There are many facets to modern object-oriented programming, but the aspect which I think Gabriel was aiming for in his post is objects as encapsulated data plus a bunch of methods to modify this data. To me, those features don't sound comonadic at all; rather, I would implement them using a State monad!
>>> type Thermostat a = State Double a >>> >>> getKelvin = get >>> getCelsius = fmap (- 273.15) getKelvin >>> >>> toString = do c ← getCelsius >>> return (show c ++ " Celsius") >>> >>> up = modify (+1) >>> down = modify (-1)
Since we're using monads, the syntax for calling a few of those methods one after the other is just do-notation, which is even shorter than the this # notation advocated by Gabriel.
>>> up3 :: Thermostat String >>> up3 = do up >>> up >>> up >>> toString
Notice the type of the above code: Thermostat String doesn't mean that there are many different kinds of thermostats, and that this particular code is using or producing a "string thermostat". Rather, the above code is an object-oriented computation having access to a single Thermostat object and producing a single String value.
Okay, so using one monad, we managed to represent a computation manipulating one object. How would we manipulate two thermostats? Using two monads? Yes! Using more than one monad at once is precisely what monad transformers are about.
>>> type ThermostatT m a = StateT Double m a >>> obj1 = id >>> obj2 = lift >>> >>> up_both :: ThermostatT Thermostat String >>> up_both = do obj1 up >>> obj2 up >>> s1 ← obj1 toString >>> s2 ← obj2 toString >>> return (s1 ++ " and " ++ s1)
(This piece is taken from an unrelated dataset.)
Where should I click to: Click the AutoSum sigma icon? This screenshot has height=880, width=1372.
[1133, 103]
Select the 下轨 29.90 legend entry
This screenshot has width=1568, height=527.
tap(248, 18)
This time we have an object-oriented computation having access to two Thermostat objects, again producing a String value.
Since monads and comonads are duals, we would expect comonads to also have transformers. To figure out what comonad transformers are, let's spell out the similarities and differences of this duality.
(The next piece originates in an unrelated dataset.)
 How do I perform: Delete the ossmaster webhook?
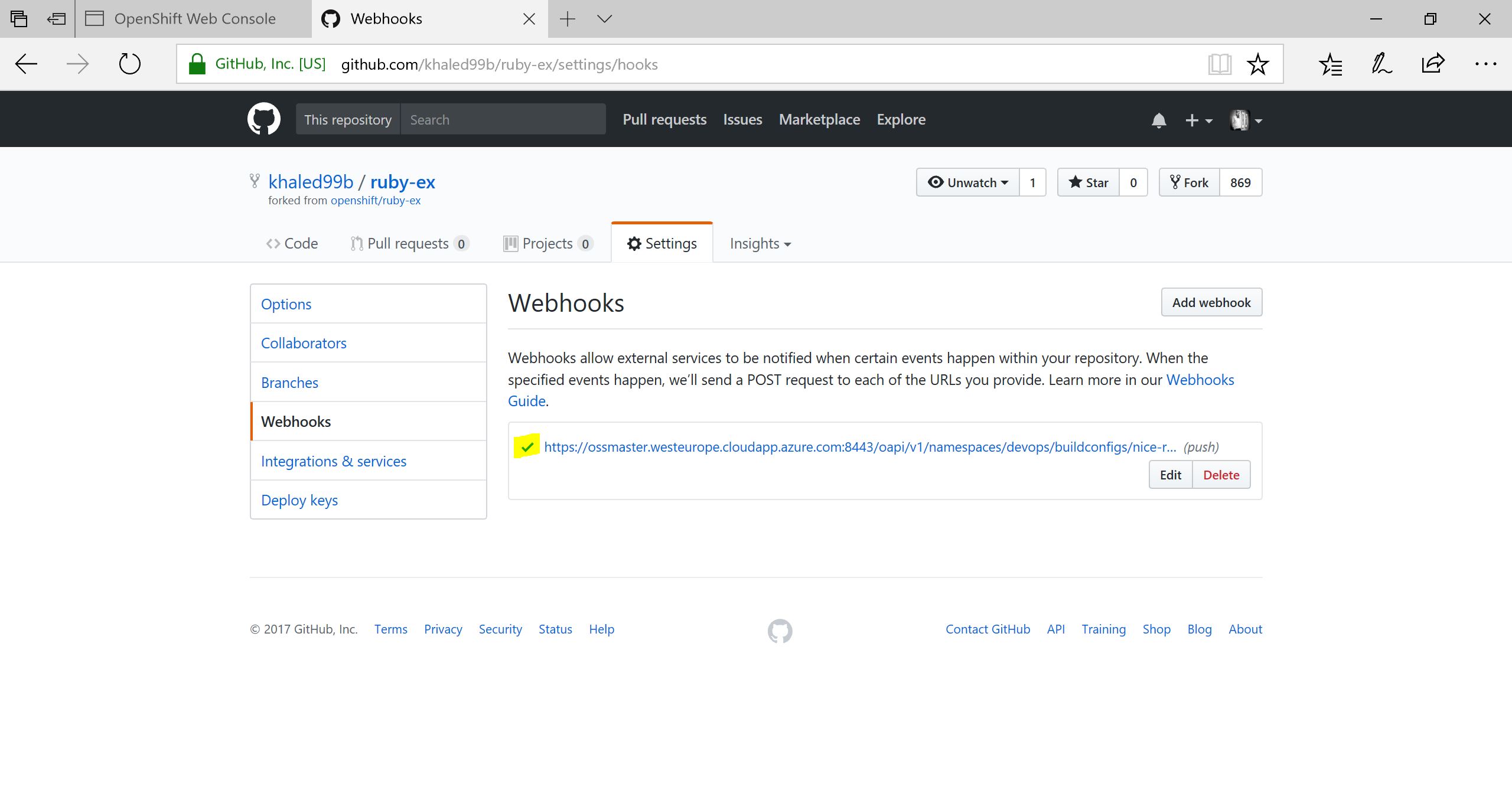[x=1221, y=475]
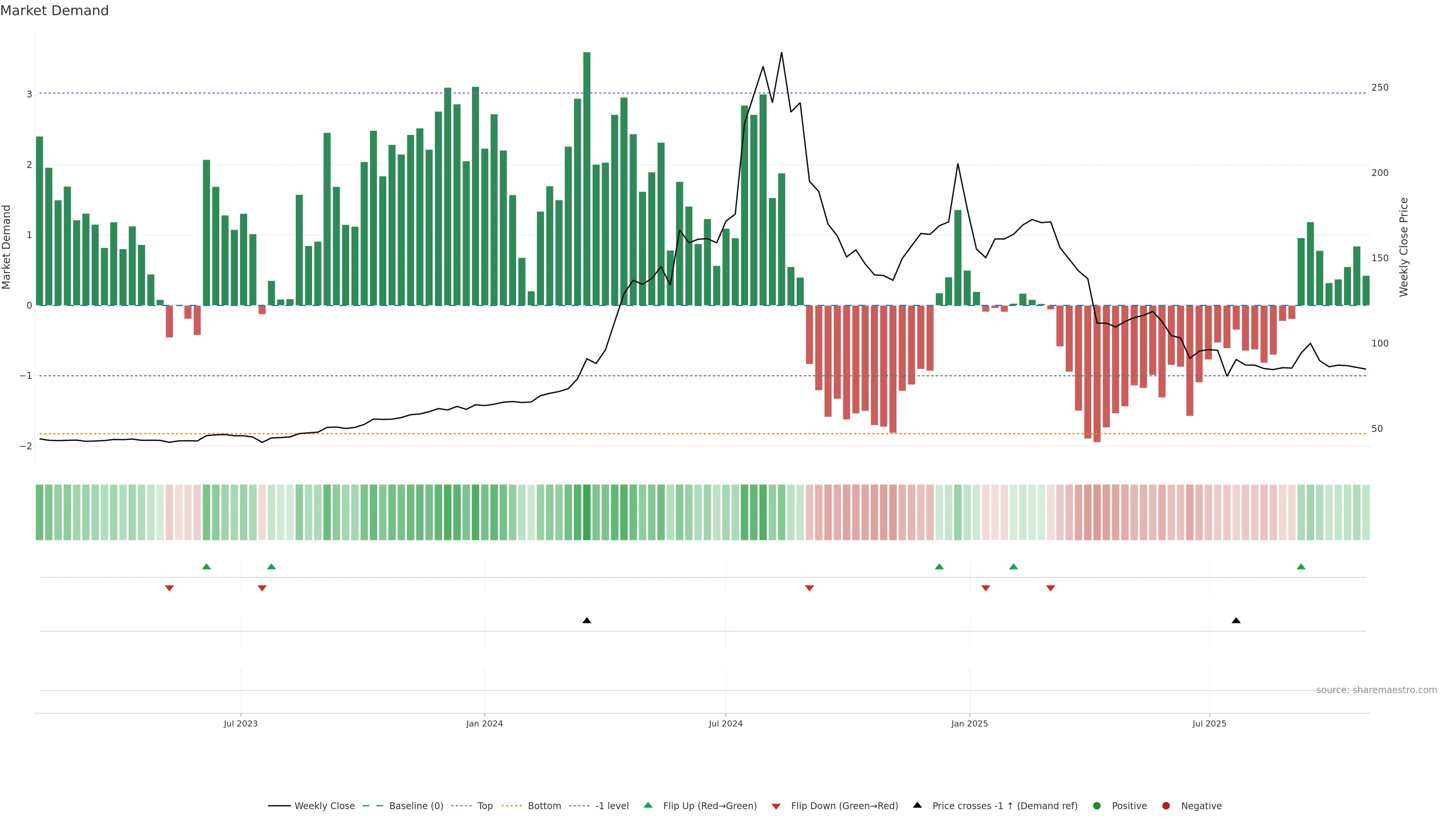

First, monads are computations. Comonads are also computations, but of a different kind. The goal of both kinds of computations is to produce a value, but their means to obtain it are different. The main difference is that monads can cause side-effects, which are visible at the end of the computation, while comonads can observe neighbours, which need to be given before the computation can begin.
In addition to this distinguished statement, which all monads share, each monad instance typically offers a number of monad-specific statements, each producing their own special side-effects. Correspondingly, each comonad instance typically provides a number of observers, each observing their own special kinds of neighbours. You can also observe the shape of the neighbourhood; for example, if your automaton runs on a finite grid, you can check whether the current cell lies on the boundary of the grid.
With monad transformers, it is possible to construct a combined monad in which the special statements of both component monads may be used. And now we have it: with comonad transformers, it must be possible to construct a combined comonad in which the special observers of both component comonads may be used.
For example, if we have a 1D row of cells, that is, a comonad in which left and right neighbours are available, and another 1D comonad in which up and down neighbours are available, then the combined comonad is the cartesian product of its components: a 2D grid in which all four direct neighbours are available.
If you are still curious about comonads, comonad transformers, and the above 2D grid trick, more details are available in my Haskell implementation of Conway's Game of Life.